- Assignment: Below are records with pictures. Reproduce exactly the lines from the line with "You are a computer-use" to the line with "Open Related Determinants (0) tab", inclusive, and leave each picture out.
═══ Data ═══
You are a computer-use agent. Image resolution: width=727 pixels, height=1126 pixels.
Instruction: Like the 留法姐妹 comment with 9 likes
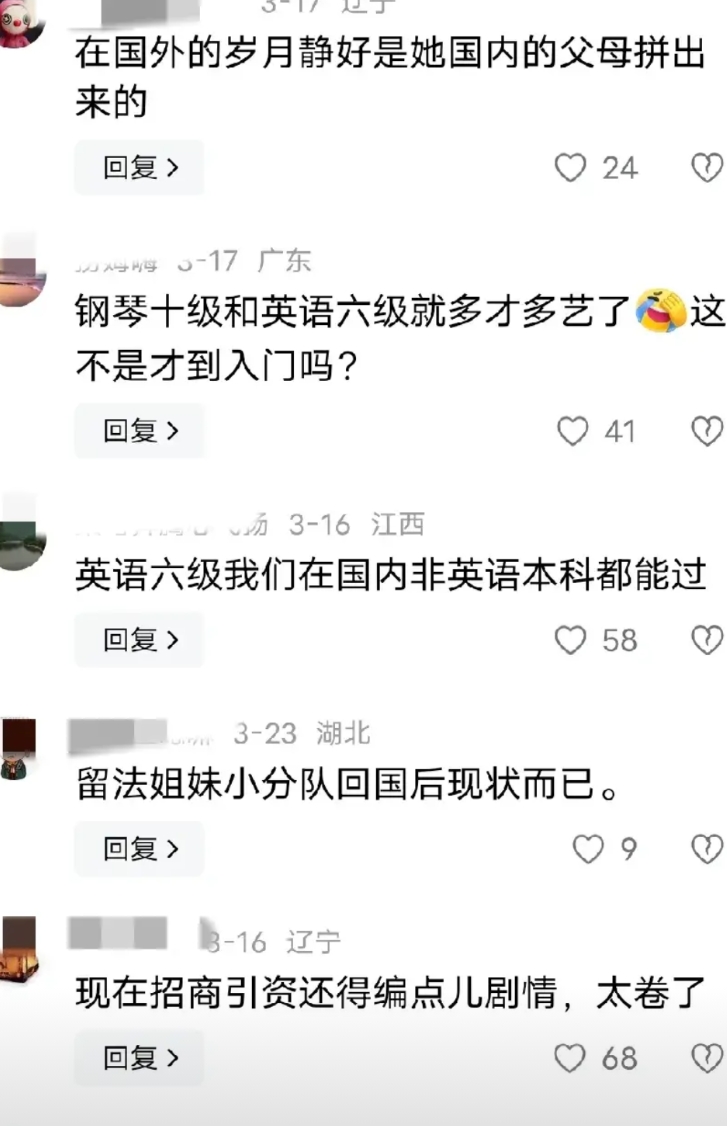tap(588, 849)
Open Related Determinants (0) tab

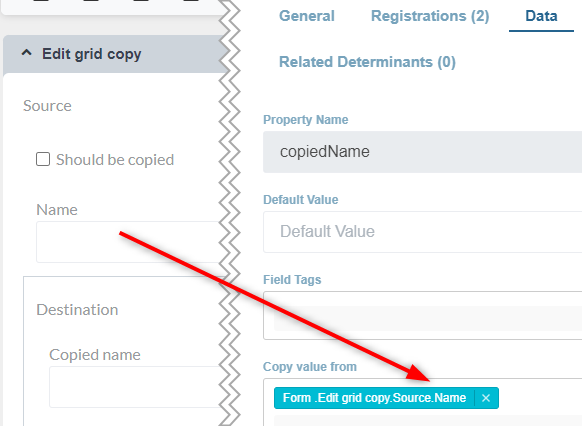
═══
═══ Data ═══
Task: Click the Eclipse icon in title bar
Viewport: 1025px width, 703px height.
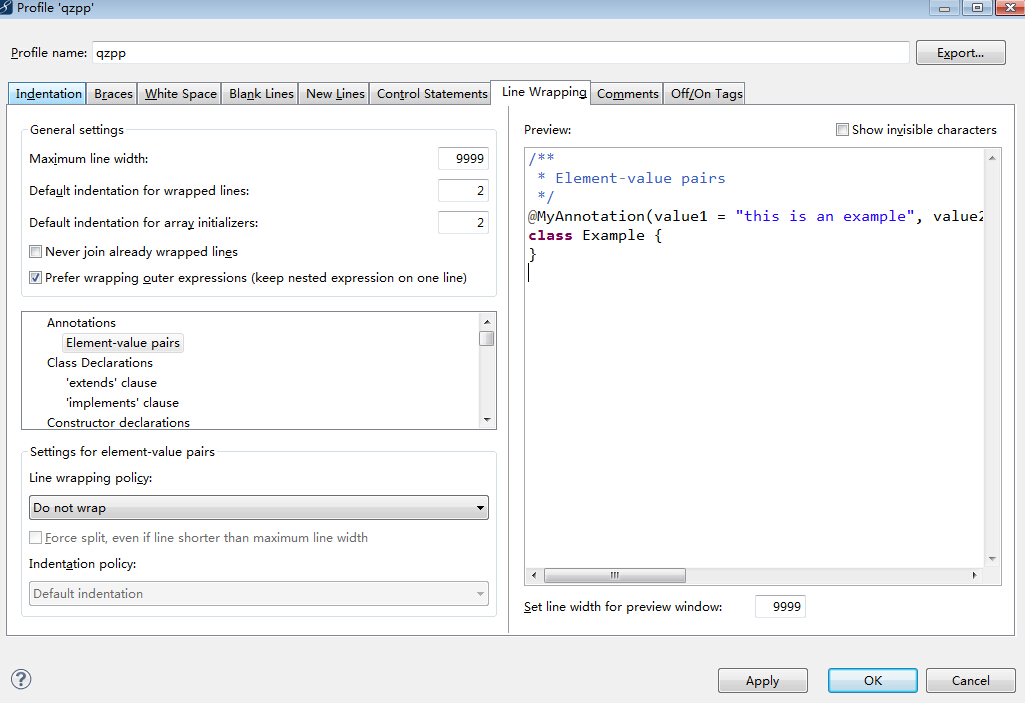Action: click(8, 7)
═══
- Expected answer:
You are a computer-use agent. Image resolution: width=727 pixels, height=1126 pixels.
Instruction: Like the 留法姐妹 comment with 9 likes
tap(588, 849)
Open Related Determinants (0) tab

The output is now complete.